Given that the hummingbirds do appear to possess an approximate number system (see also Vámos et al., 2020), their lack of spontaneous discrimination suggests that they do not use the system to preferentially visit a more numerous resource over another less numerous resource when they are naïve to the quality of both resources. Although this behaviour might at first sight seem inefficient, it is consistent when considered in the context of the rufous hummingbird’s ecology. The nectar in the flowers that the birds visit across the day can vary in both quality and quantity depending on whether the flowers have already been visited (e.g. Healy & Hurly, 1995; Tello-Ramos, Hurly, Higgott, et al., 2015b), the age of the flowers (Pleasants, 1983), the ambient temperature (Jakobsen & Kritjánsson, 1994), and even the time of day (Pleasants, 1983). Furthermore, while some plants produce many flowers, others produce few or just one, often with more or richer nectar. In the normal foraging situations of these hummingbirds, then, numerosity is far from being a guarantee of resource quality. A hummingbird that has experienced variation in quantity and quality of flowers very probably should sample flowers without paying much attention to their numerosity. But as has been shown for so many instances with rufous hummingbirds, these birds use different types of cues based on their reliability for the task at hand. For example, these birds will typically use spatial cues over colour cues ( Hurly, Franz, & Healy, 2010; Tello-Ramos, Hurly, & Healy, 2014), but not always (Hornsby, Hurly, Hamilton, Pritchard, & Healy, 2014), or may use colour cues to potentiate learning about time (Marshall, Hurly, Sturgeon, Shuker, & Healy, 2013; Samuels, Hurly, & Healy, 2014), but not always (Marshall, Hurly, & Healy, 2012).

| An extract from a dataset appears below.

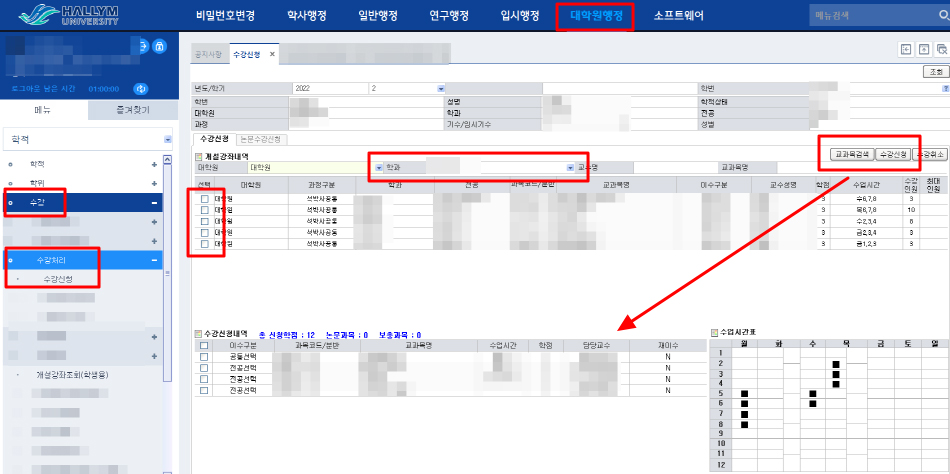950x474 pixels.
Task: Click the 수강신청 button next to 교과목검색
Action: [x=892, y=154]
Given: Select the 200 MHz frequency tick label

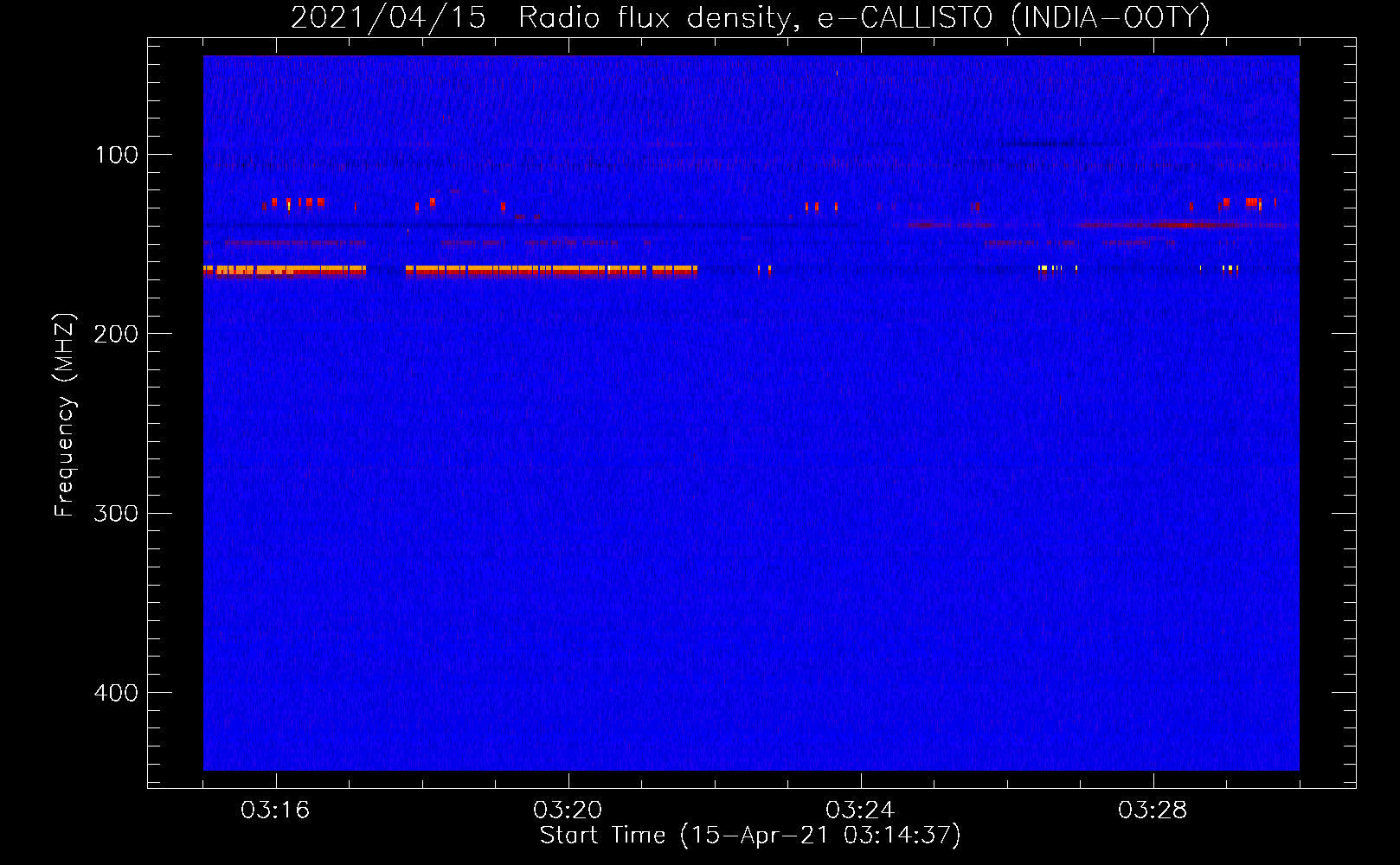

In summary, wild, free-living rufous hummingbirds are able to discriminate between arrays of flowers based on the number of flowers in those arrays, which is consistent with these birds having an approximate number system. These hummingbirds may not be able to match Alex’s ability to give voice to his numeracy (e.g. Pepperberg, 1987; Pepperberg & Carey, 2012), but coupled with the evidence that they also can also determine ordinality in a sequence of flowers, they provide evidence that ecology may have shaped numerical capabilities.